1. Unified Modeling Language (UML) – a schema language
that is used to develop computer-interpretable (data) models.
2. Geography Markup Language (GML) – an XML
encoding for transport and storage of geographic information
including both the spatial and non-spatial properties of
geographic features.
3. Extensible Markup Language (XML) – a document
creation language developed to replace HTML.

30.

30
4. ISO 19110:
1) Standard proposes a feature cataloguing methodology;
2) It is intended to define the approach and structures used
for an information provider to store the identity, meaning,
representation, and relationships of concepts or things in the
real world as they are managed in online systems;
3) Feature catalogue acts as a dictionary for feature types or
classes that can be used in software;
4) The definition of a single international, multilingual
catalogue would have tremendous value.

31.

31
5. Several national projects have been undertaken to build
standardized framework data content and/or encoding:
1) A project to develop framework specifications in
Switzerland, known as InterLIS, has had marked success
with this approach;
2) The Master Map of the Ordnance Survey in the
United Kingdom and the Framework Data Content
Standards under development in the United States are also
documented as abstract application schemas and include
GML encoding guidance to facilitate the exchange of data
and development of applications that support the published
models.

32.

32
2.4. Candidate national framework data categories
1. A variable number of data layers may be considered to be
common-use and of national or transnational importance as
"framework" data.
2. Framework data layers commonly nominated in national
context include:
1) Cadastral information;
2) Geodetic control;
3) Geographic feature names;
4) Orthoimagery;
5) Elevation;
6) Transportation;
7) Hydrography (surface water networks);
8) Governmental units.

33.

33
Note.
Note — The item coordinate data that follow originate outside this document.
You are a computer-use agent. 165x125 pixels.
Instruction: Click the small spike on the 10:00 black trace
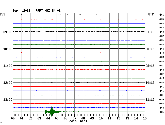click(93, 49)
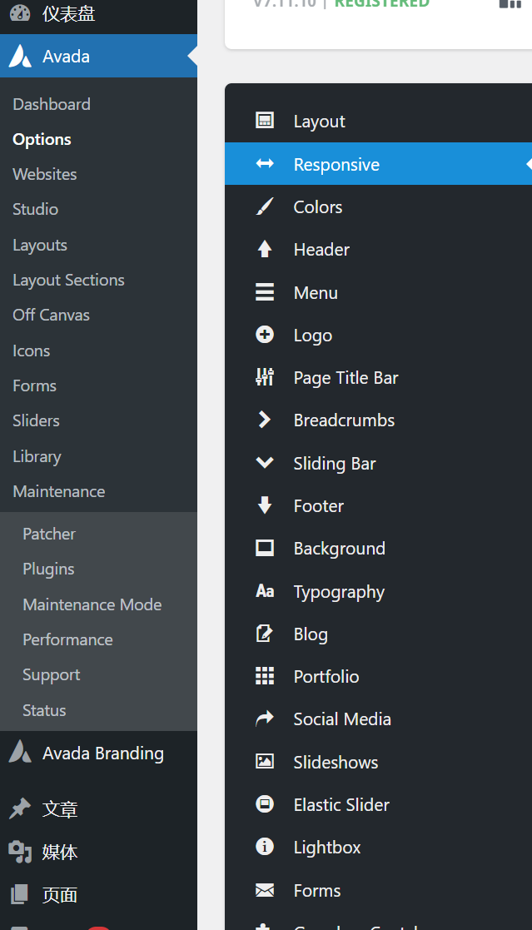Open the Patcher submenu link
532x930 pixels.
click(49, 534)
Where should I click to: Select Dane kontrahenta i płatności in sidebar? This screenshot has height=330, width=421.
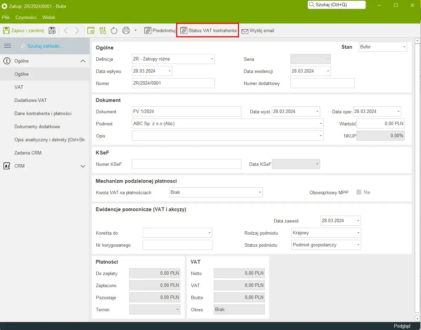point(43,113)
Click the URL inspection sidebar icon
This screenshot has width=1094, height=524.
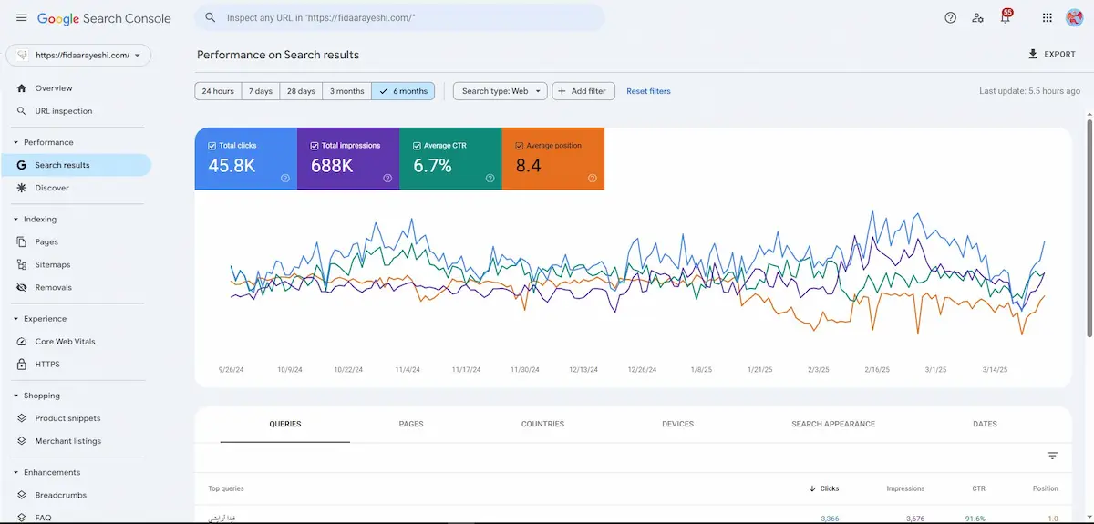point(23,111)
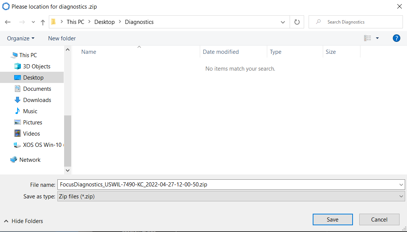407x232 pixels.
Task: Open the Network location
Action: (x=30, y=160)
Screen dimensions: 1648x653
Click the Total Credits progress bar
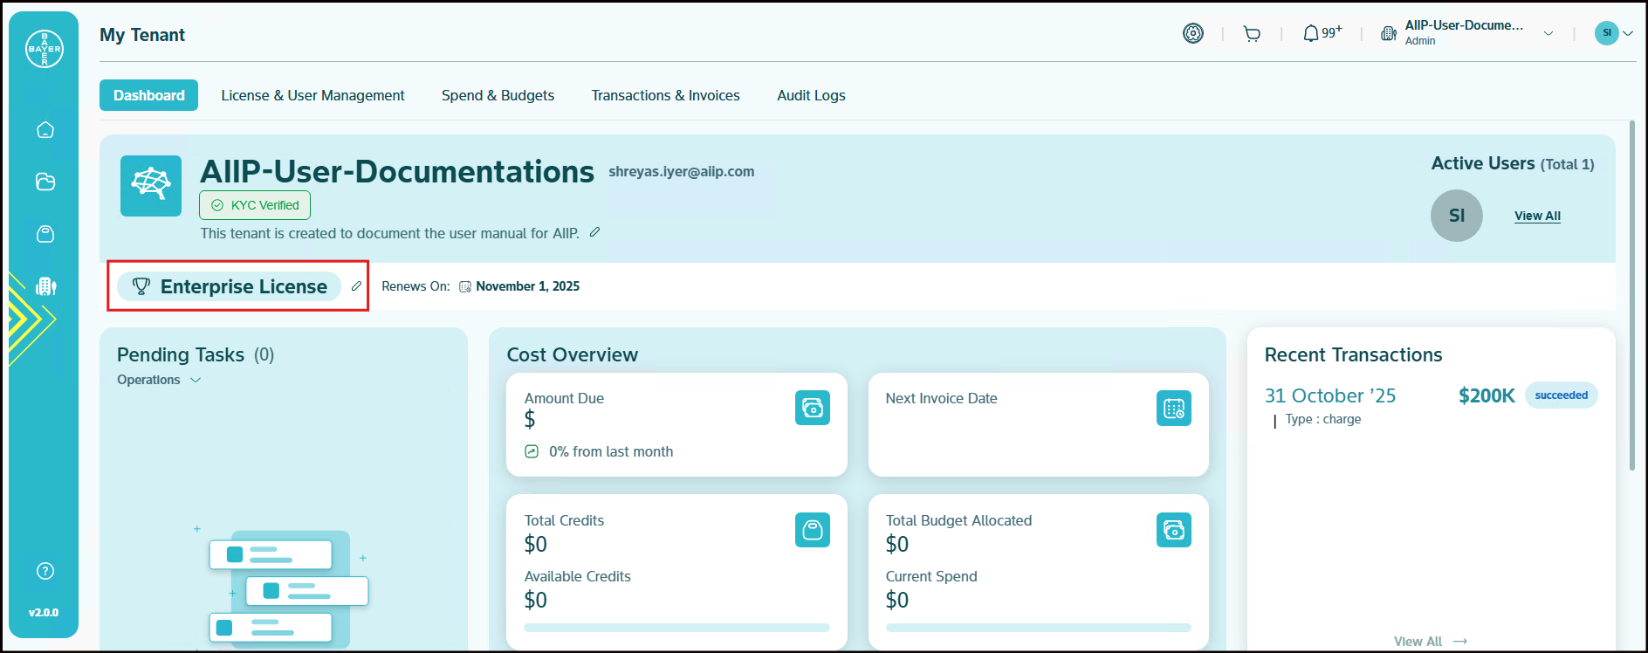pyautogui.click(x=676, y=628)
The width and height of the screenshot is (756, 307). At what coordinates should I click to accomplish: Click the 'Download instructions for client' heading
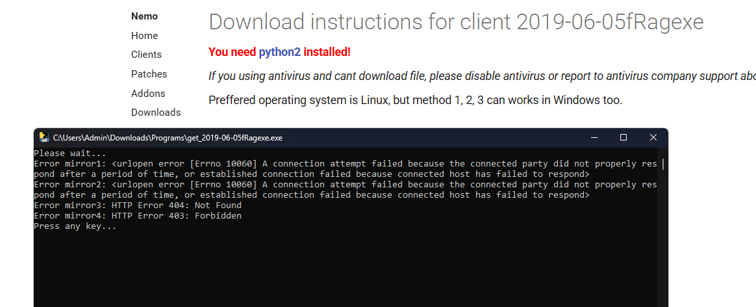click(x=456, y=22)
Orthoimagery – aerial photography from which
distortion and ground relief has been removed so that ground
features are displayed in their true planimetric positions.
2.5. Candidate global data categories
1. The Global Mapping concept was articulated by the
Ministry of Construction of Japan as a response to the United
Nations Conference on Environment and Development held
in Brazil in 1992.
2. Agenda 21 is an action program drawn up by the
conference, and it clearly makes the case that global baseline
spatial data is important to society's interaction with the
environment.

34.

34
3. The Global Mapping Project, also known as Global
Map:
1) Is addressing the compilation of suitable spatial data
products from existing international and national sources;
2) This provides a public set of reference data at transnational to global scales to assist decision-makers and society
in depicting global environmental concerns;

35.

35
4. Progress is being made in selecting and enhancing these
general purpose spatial data layers originally based on:
1) VMAP Level 0 (also known as Digital Chart of the
World) for vector themes;
2) Global Land Cover Characteristics Database from the
U.S. Geological Survey (USGS) for land cover, land use and
vegetation;
3) The 30-second GTOPO30 product also hosted by the
USGS.
5. Global Map Version 1.0 specifications for data
organisation were adopted at the International Steering
Committee for Global Mapping (ISCGM) meeting held in
conjunction with the Third GSDI Conference in Canberra,
Australia in November 1998.
6. As of February 2000, 74 countries are participating in the
collection or aggregation of large-scale map products to
update and package the above data sources.